When I say I’m from San Francisco, people are mostly enthusiastic. They comment on the beautiful parks and the fog that I cherished as a child. The city is modern and happy and free. But it’s also expensive and divided. I get frustrated when I describe it. Do I tell them that I can’t see downtown from my house? Do I tell them that a salad is $15 or that a coffee is $5? Do I tell them that the outside walls of the Twitter building in the financial district are lined with homeless people?

The city is a contradiction. The illusion of innovation and good vibes is a veil that shrouds its drastic inequality.

And now, amid the COVID-19 pandemic, that veil has been violently pulled away.


Despite calling San Francisco home for 15 years, I didn’t realize how neglected these wealth disparities were — until a shelter-in-place was ordered to halt the spread of COVID-19. Now, the city has no choice but to address these disparities, brought into stark relief by the struggles of its homeless population. But it still feels like San Francisco is only owning up to them only out of necessity.

“From the beginning, [our homeless population] was an area of concern,” said Dr.

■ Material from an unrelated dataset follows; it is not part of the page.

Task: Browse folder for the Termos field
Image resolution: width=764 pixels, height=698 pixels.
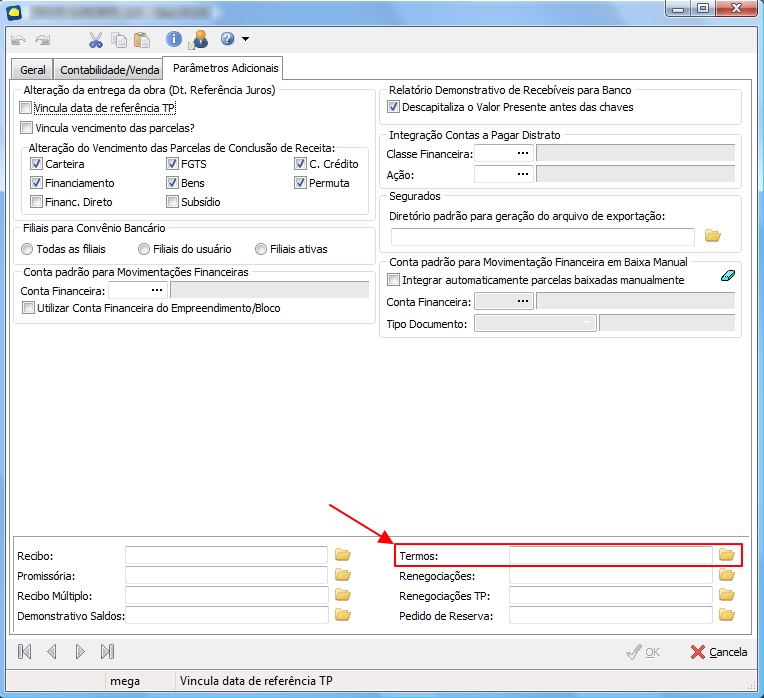Action: 727,554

Grant Colfax, the head of the city’s Department of Public Health, in an April 10 press conference. “From the beginning of our response, [they were] a prioritized population.”

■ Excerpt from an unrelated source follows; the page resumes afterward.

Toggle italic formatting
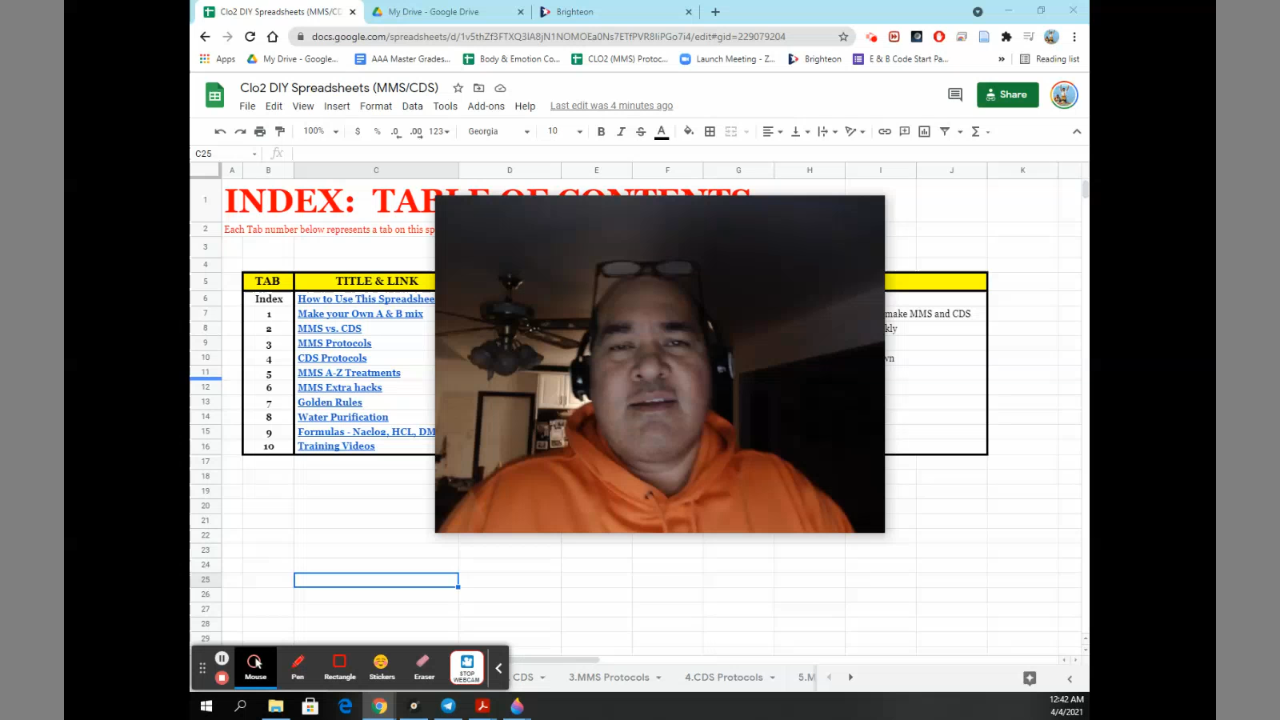 pyautogui.click(x=621, y=132)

When I read this, I can’t help but wonder what Colfax means by “prioritized population.” Has San Francisco finally decided to address its well-known “homelessness issue?” Or is it more concerned that homeless people might contribute to the spread of the disease?

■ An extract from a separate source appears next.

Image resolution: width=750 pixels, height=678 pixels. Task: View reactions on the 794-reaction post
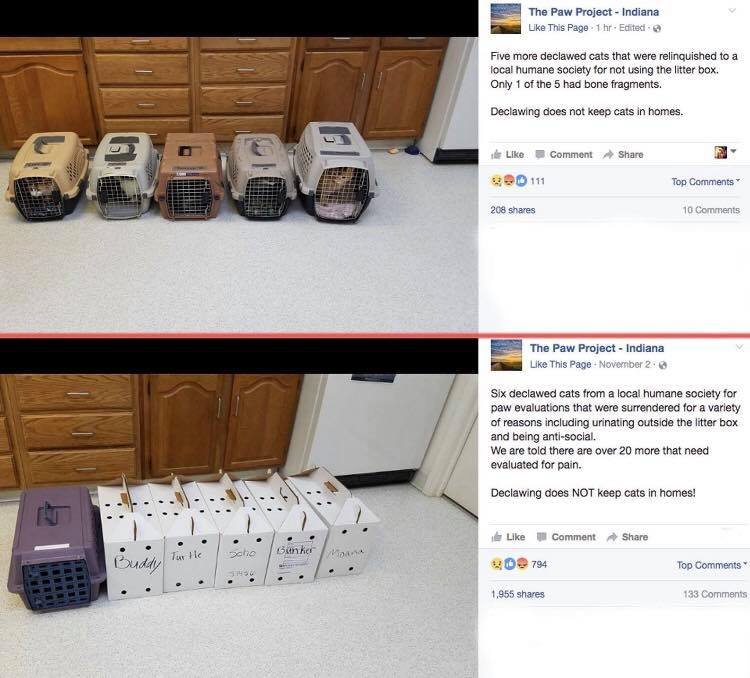[x=518, y=564]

In a frenzy to de-densify homeless shelters, the city discussed multiple options. Leasing hotel rooms and filling convention centers with new beds were both floated as suggestions, but little action has actually been taken.

On April 6, two homeless people tested positive for the coronavirus. Five days later, there were 70 new cases in the city’s largest homeless shelter.

To further de-densify, the city talked about moving the homeless into city parks and monuments like the Palace of Fine Arts in the Marina District.

It’s weird to think about the Marina District now; most of my friends from high school who lived in the neighborhood have since moved away. They’ve been replaced by wealthy tech guys fresh out of business school. The Marina has become known as the frattiest and whitest part of the city.

The Palace of Fine Arts is the pride of the Marina, a monumental parody of a roman bath. When the city suggested repurposing The Palace as a refuge for the homeless, residents of the Marina were enraged. “No one wants this shelter in their neighborhood,” one resident commented in an online forum.

Is this really the San Francisco I fell in love with growing up?

With all of the news surrounding COVID-19, I hardly realized that some residents were actively opposing the temporary housing of the homeless and fuming because the shelter might encroach on their Starbucks Reserve and beloved upscale deli market. Wasn’t everyone supposed to stay inside anyway?

The city eventually dissolved the option to use The Palace.

Now, the government is racing to lease hotel rooms to isolate individuals at risk. In a city-wide press conference, Trent Rhorer, the executive director of the San Francisco Human Services Agency, claimed that the Mayor’s Office reached out to hotel owners throughout the city in hopes of securing rooms for the homeless; more than 45 hotels agreed to provide upwards of 10,000 rooms.

But I wonder how many people have actually moved.

The construction of new buildings like the Salesforce Tower, thought of by many as a symbol of the rapid changes the city has undergone in recent years, has obscured the reality of the nearly 17 percent spike in homelessness between 2017 and 2019 alone. The city’s historic skyline changes, and we make empty comments expressing concern for its homeless population. It’s ironic that only now that we are instructed to stay inside are we actually witnessing the reality of the San Francisco homelessness epidemic.

I can’t help but think about the future: What will become of the 7,000 hotel rooms currently occupied by individuals who won’t be able to afford their rent once the virus is contained?

And when I look out of the back window of the 24 Divisadero six months from now, what will I see?